Friday, January 20, 2012

Not So Generic

I was working on a post on Generics in Dart, had a significant amount written yesterday but was running into a couple of bugs (bug reports were, for the most part, previously submitted). Coming back today and looking at my post and trying to pick up where I left off, I decided the best option, for your sake and mine, was to delete it. I had a mess of things jumping from one topic to another, code samples that had far too much fluff and useless elements that it was far from clean, concise and illuminating. So I admitted my mind wasn't as focused as it should have been and deleted the post entirely. It wouldn't serve much purpose to try and clean it up at all.

I've decided for the time being I'm going to leave the generics to Seth Ladd's most capable post: Generics in Dart. I highly recommend reading it and pay particular attention towards the end of the post to help avoid some 'gotchas'. He does a great job explaining covariance and keeping it simple at the same time. The only additional thing I will add is that not only can you use generics on the initialization of a variable but also in the declaration as a type. Doing so will really help, particularly the editor, to keep a close eye on what you are assigning or adding to a variable.

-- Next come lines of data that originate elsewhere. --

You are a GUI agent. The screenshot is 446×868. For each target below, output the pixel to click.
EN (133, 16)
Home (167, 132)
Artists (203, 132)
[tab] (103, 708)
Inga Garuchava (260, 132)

The only example I will show is very brief: http://try.dartlang.org/s/lywo
main() {
  var list1 = ["One", "Two", "Three"];
  List list2 = new List();
  List list3 = ["One", "Two", "Three"];
  
  list1.add(4); // No warning because the type isn't specifically declared.
  list2.add(4); // generates a warning
  list3.add(4); // Generates a warning
}

Assuming you are not running in checked mode, all three cases will run properly. However, list2 and list3 will generate errors on the add lines indicating that int is not assignable to a string. The first case, list1 will quietly and happily accept 4 as being added to it, even though we initially specified that the variable of Dynamic type list1 is a List of type Strings. If running in checked mode, all three will fail.

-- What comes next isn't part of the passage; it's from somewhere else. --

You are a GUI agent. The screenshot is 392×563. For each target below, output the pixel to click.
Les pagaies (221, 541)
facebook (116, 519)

Apart from that, I decided that over the weekend I'm going to start working on an introductory tutorial to Dart. Something for the programmer with little experience. Many of the resources I've seen have been geared towards those experienced with Java programming or heavy JavaScript users. I'm debating if I should go with just VM initially and get the foundations down or just DOM initially so they can get right into results. Because lets face it, when you first start as a programmer we're all about the results and making the computer do something cool rather than all the theory and foundations. However I believe I can offer that with the VM on a starting level.